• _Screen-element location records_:
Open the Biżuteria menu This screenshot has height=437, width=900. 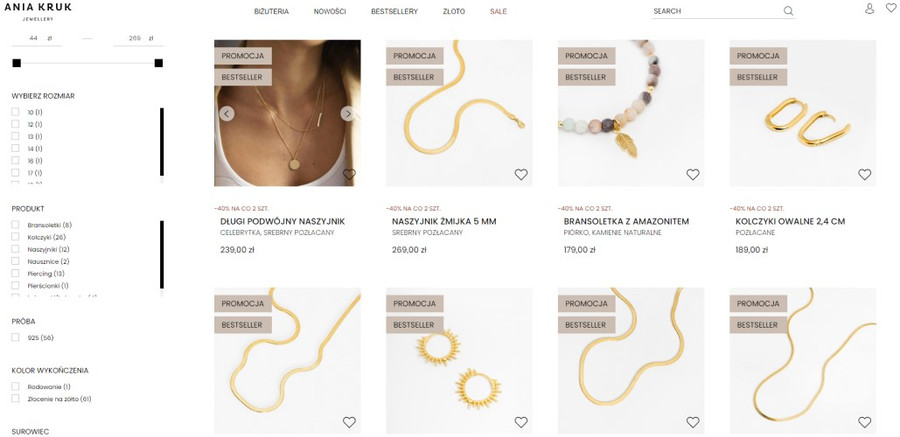(271, 11)
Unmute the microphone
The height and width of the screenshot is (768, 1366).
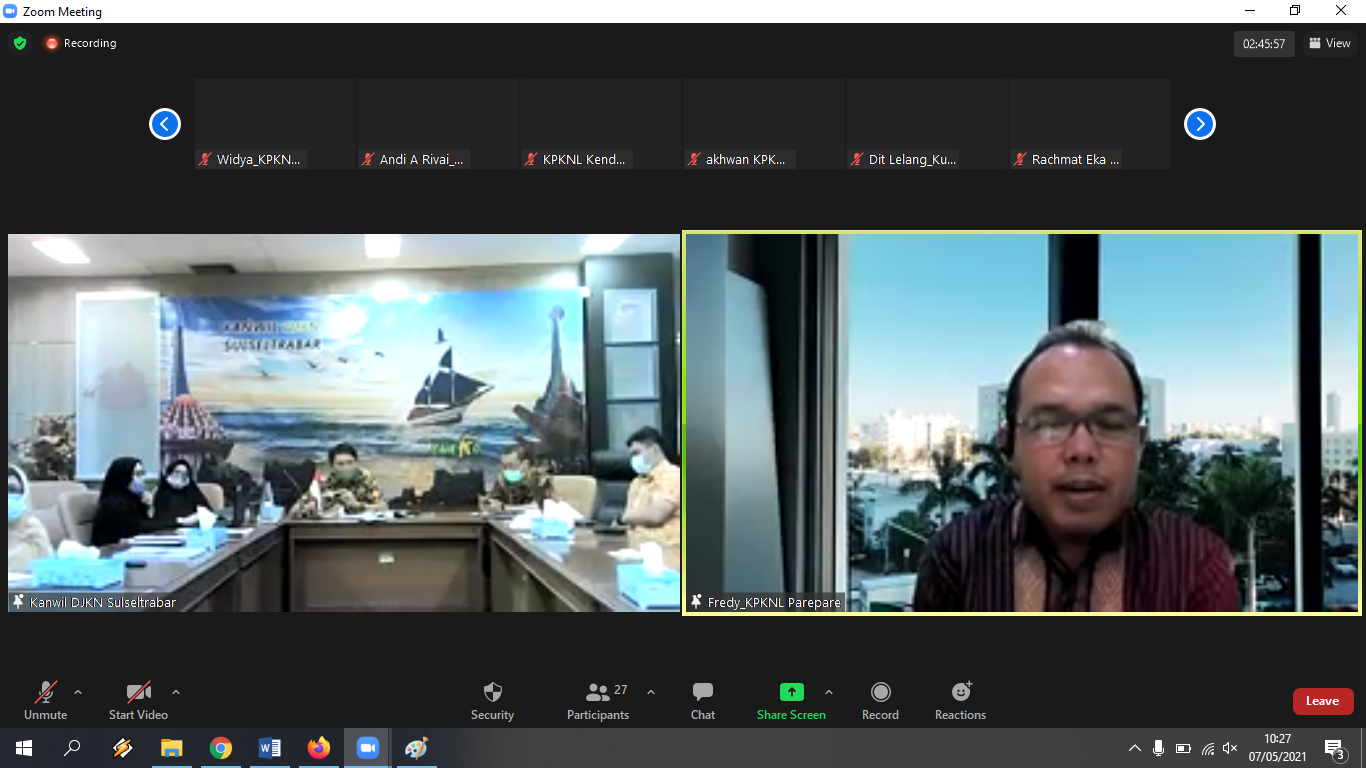(46, 700)
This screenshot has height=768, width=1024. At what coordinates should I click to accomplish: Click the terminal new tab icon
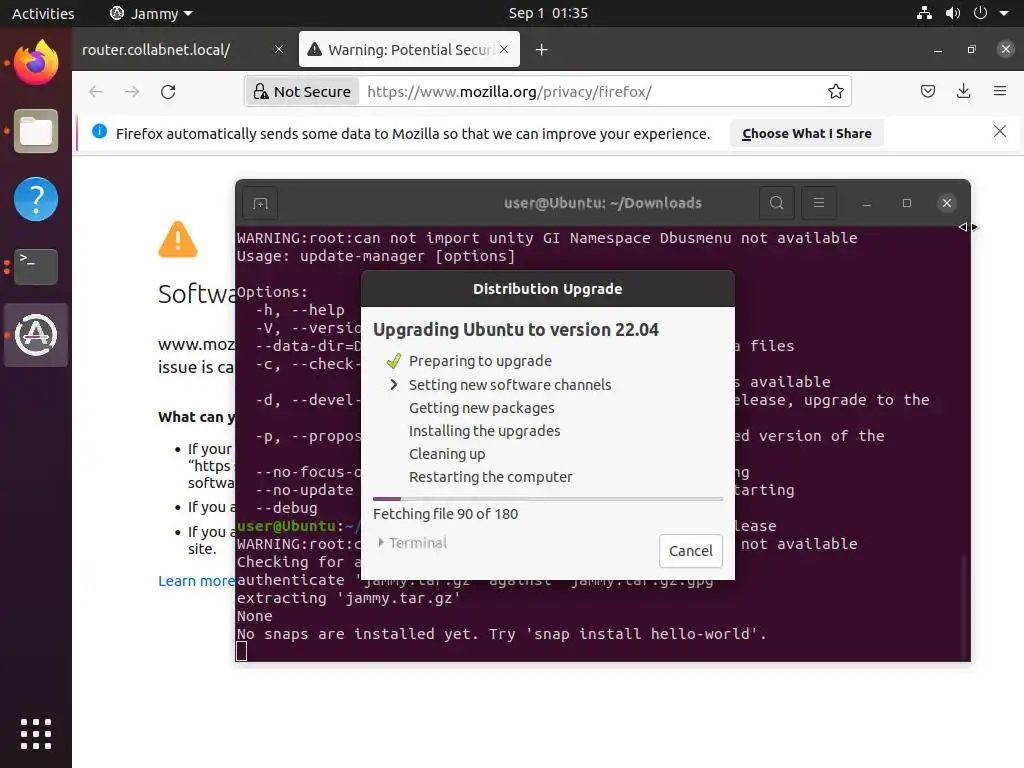(x=260, y=204)
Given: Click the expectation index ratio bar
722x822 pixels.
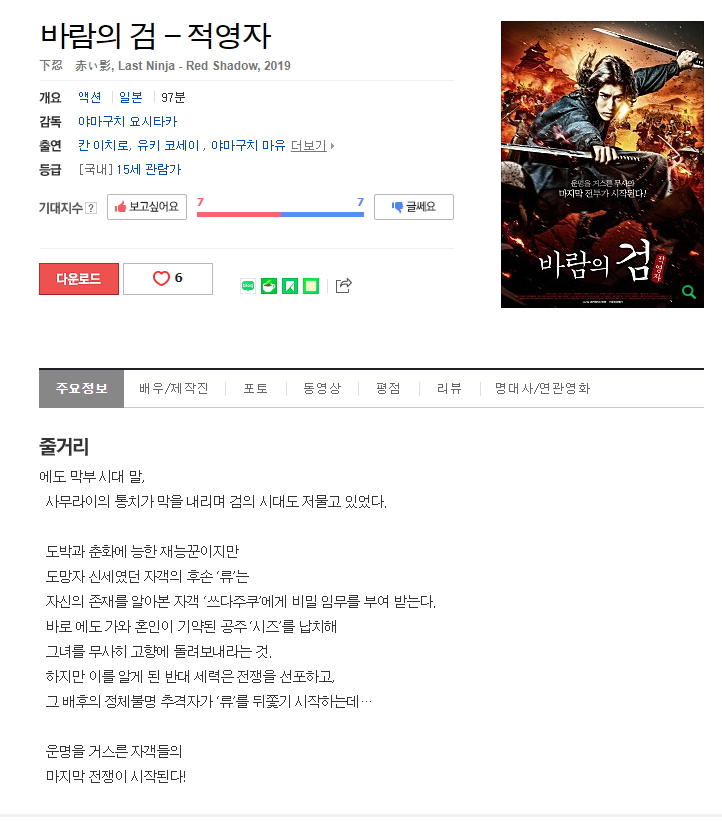Looking at the screenshot, I should point(280,214).

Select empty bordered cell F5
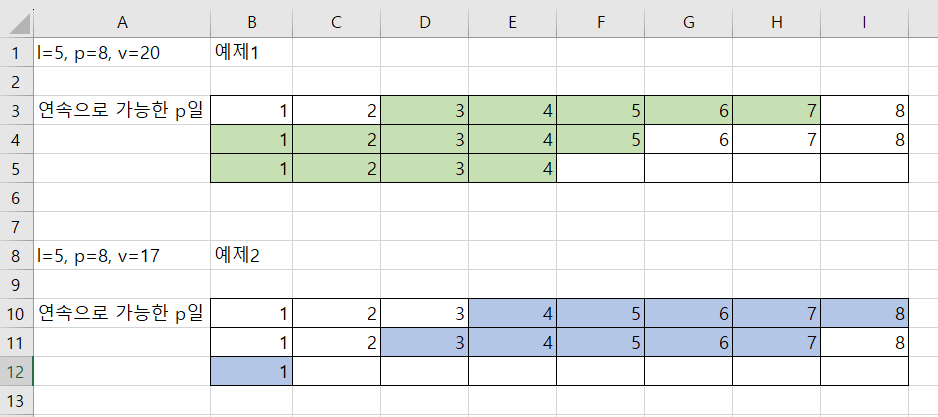pyautogui.click(x=601, y=168)
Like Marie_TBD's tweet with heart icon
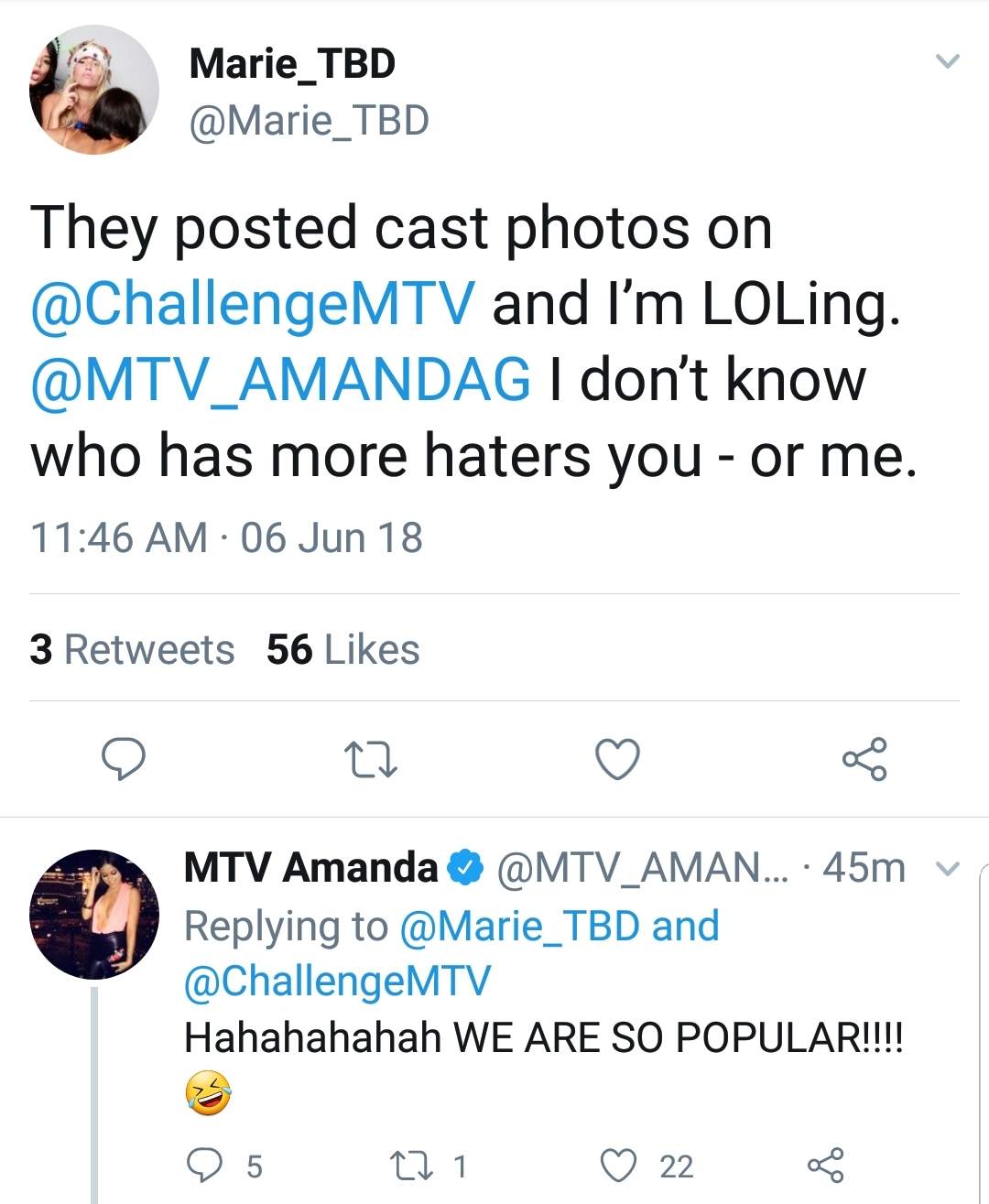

• _What to do_: Copy again the lines of the records from the one containing "Given: Click the expectation index ratio bar" through the end of the records, including both ends, and leave out the pictures.

• _Right answer_:
Given: Click the expectation index ratio bar
722x822 pixels.
Looking at the screenshot, I should point(280,214).

Select empty bordered cell F5
pyautogui.click(x=601, y=168)
Like Marie_TBD's tweet with heart icon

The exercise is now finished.